Why Embedded Finance Is SaaS’s Next Edge

On January 5, 2026, I received a corporate expense card and bank account for my role at Paynetics. The card was issued by Paynetics, but accessed through Payhawk, an expense management platform built on Paynetics’ payment infrastructure.

At first glance, the arrangement seemed odd. Why would a payments company pay another platform to use its own cards and accounts?

The answer points to a structural shift in the payments industry: payments are no longer a stand-alone product. They are a seamless component of a bigger picture. That shift explains why embedded finance is changing where value is created, and who ultimately captures it.

From Payment Instruments to Embedded Capabilities

For decades, payments competed as visible products. Cards, accounts, wallets, and terminals were designed to be compared, marketed, and chosen. Distribution and branding mattered because the payment instrument itself was the destination.

Today, users rarely seek a better card in isolation. They seek outcomes: expenses reconciled automatically, instant access to liquidity, frictionless money movement, or resolution in moments of disruption. Payments are still essential, but increasingly they operate as infrastructure inside products whose core purpose lies elsewhere.

This is the essence of embedded finance. Financial capabilities such as issuing, accounts, acquiring are integrated directly into non-financial platforms, allowing value to shift away from transactions and toward experiences.

When payments are deeply embedded, they stop demanding attention. And paradoxically, that is when they become most valuable.

How Embedded Finance Actually Creates Value

Across sectors, embedded finance tends to create value in three recurring ways. The examples differ, but the mechanics repeat.

1) Embedding payments into workflows

In platforms like Payhawk, Brex, Spendesk cards and IBANs exist to enable something else: automated reconciliation, policy enforcement, travel management, and document flows. Users do not adopt the platform because of the card. They adopt it because the financial layer removes operational friction from daily work.

This is why the Paynetics – Payhawk relationship works in both directions. The payment instrument is interchangeable. The workflow built on top of it is not.

Here, embedded finance functions as workflow infrastructure. Its value lies in what it allows users to stop thinking about.

# OBJECTIVE:
In the passage on embedded finance, which company issued the corporate expense card that was accessed through Payhawk? The material isn't needed for this exercise.

# DATASET EXCERPT:
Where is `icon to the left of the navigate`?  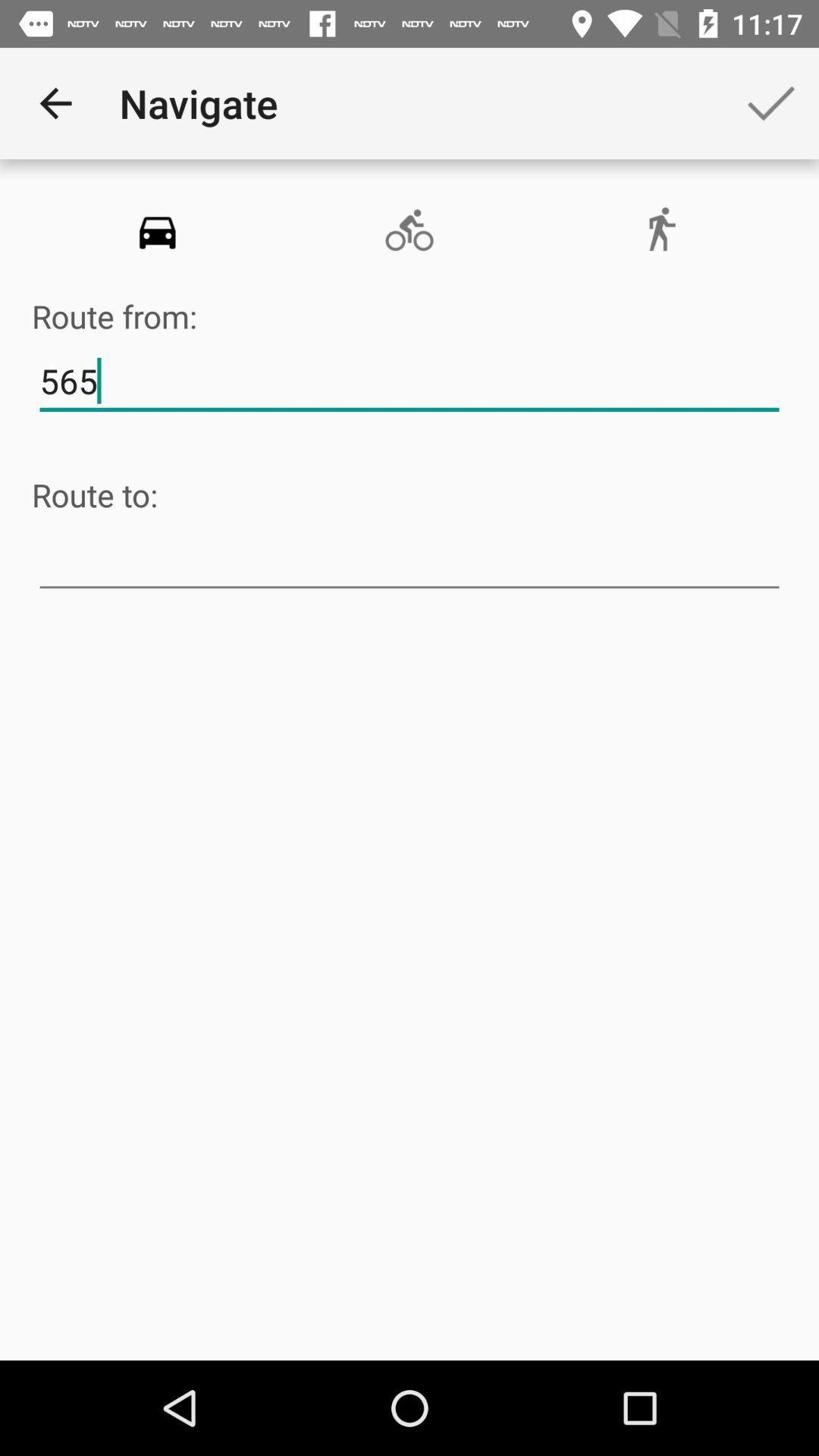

# EXERCISE SOLUTION:
Paynetics